Dr Pearson says, “The first thing that hit us was the smell. I've seen dead bodies before but they were poor preparation for the overwhelming stench which no mask can obscure. One of the Australian policeman described it to me as three-dimensional, much more than just olfactory, it has a taste, almost a feel.”

He describes the scene at the temple as hectic with hundreds of makeshift coffins piled five or six high, people searching vainly for relatives, uncertain policeman attempting to assert a confused authority, TV crews, and some Buddhist monks.

The party was taken to the place where the bodies were being kept. They were met with rows and rows of bodies, some enclosed in plastic, some half covered, some completely exposed, many in a condition that made them no longer identifiable.
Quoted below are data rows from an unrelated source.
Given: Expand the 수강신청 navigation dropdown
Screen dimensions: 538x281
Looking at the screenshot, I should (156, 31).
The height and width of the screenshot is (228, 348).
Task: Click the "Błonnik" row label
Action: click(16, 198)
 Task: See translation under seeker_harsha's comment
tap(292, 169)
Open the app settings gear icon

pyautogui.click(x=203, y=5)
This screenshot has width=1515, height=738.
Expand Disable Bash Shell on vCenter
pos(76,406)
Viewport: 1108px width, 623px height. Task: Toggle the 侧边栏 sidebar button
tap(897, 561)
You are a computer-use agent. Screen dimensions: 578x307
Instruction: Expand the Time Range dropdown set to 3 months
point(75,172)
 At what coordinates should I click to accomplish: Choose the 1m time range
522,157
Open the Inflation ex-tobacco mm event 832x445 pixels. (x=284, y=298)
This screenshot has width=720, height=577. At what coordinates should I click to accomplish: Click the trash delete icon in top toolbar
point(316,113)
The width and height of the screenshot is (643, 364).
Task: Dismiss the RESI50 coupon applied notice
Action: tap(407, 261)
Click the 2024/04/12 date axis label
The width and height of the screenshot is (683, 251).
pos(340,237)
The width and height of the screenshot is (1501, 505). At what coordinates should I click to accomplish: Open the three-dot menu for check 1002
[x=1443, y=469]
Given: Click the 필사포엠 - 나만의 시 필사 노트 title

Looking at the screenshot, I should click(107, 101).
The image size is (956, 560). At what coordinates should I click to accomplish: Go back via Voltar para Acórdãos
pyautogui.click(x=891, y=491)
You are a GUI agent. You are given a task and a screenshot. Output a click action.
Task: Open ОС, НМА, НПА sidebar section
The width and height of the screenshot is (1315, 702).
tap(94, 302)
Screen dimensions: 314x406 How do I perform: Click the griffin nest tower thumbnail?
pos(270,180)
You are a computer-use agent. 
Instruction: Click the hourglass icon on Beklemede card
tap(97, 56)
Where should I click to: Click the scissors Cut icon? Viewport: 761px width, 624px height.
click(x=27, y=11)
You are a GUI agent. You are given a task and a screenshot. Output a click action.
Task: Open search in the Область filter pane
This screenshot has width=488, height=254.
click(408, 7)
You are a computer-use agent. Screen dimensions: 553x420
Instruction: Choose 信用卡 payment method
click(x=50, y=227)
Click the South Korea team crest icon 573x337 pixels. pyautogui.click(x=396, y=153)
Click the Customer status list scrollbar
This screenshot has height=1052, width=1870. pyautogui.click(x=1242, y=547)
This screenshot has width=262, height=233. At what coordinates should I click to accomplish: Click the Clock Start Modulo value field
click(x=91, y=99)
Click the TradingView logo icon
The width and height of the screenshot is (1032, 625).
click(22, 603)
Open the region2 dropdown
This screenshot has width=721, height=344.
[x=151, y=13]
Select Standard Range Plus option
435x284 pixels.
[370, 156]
The group spent a couple of days putting the mortuary together and a sequence of examination was established.

“Firstly the police took finger prints which was sometimes difficult as fingers tend to 'deglove' after a few days in these conditions. The pathologist performed a cursory autopsy, the mandible was removed and photographs of both jaws taken, after which a detailed dental charting was recorded. Bitewings as well as radiographs of any salient dental features or landmarks were also taken. Following the development, checking and approval of the radiographs, two virgin teeth were extracted for DNA analysis; the flesh was deemed to be of little use in this aspect as it had degraded so badly and was probably contaminated too. However the pulp is protected in its own container,” he says.

Dr Pearson added that at an earlier meeting, the dentists, the anthropologists and the DNA experts agreed that the criteria for tooth extraction would be virgin teeth only, preferably premolar and preferably two teeth. Following extraction the bodies were zipped up and returned to cold storage containers in the temple grounds.

“On several occasions we travelled to the site by van, a three hour journey north through Khao Lak itself. Now a wasteland, it had a vague and unpleasant odour of decomposition. Uprooted trees dotted the landscape, cars sat buckled in half and poignant reminders floated in dirty puddles: a sandal, a shirt, a child's toy.”

“We've all heard the stories people who had babies torn from their arms, mothers deciding which child to hold on to and which to let go of. At the temple, at the airport, seemingly everywhere, are pinned photographs of missing friends and relatives attached to descriptions and messages pleading for information regarding their whereabouts. The death the tsunami brought is a great leveller; it's a very humbling and belittling feeling looking at the indiscriminate nature of the victims: old men, mothers, children, and neonates – the complete spectrum represented. I didn't actually feel emotional until I boarded the plane home when I broke up a little.

“When you're working you're just doing what needs to be done; it's when you're away from the scene that it hits you hard, perhaps there is an unconscious protection mechanism that keeps you going. I've decided that I'm no longer going to complain when I can't find a taxi in the rain or when a patient misses an appointment: it's not that big a deal.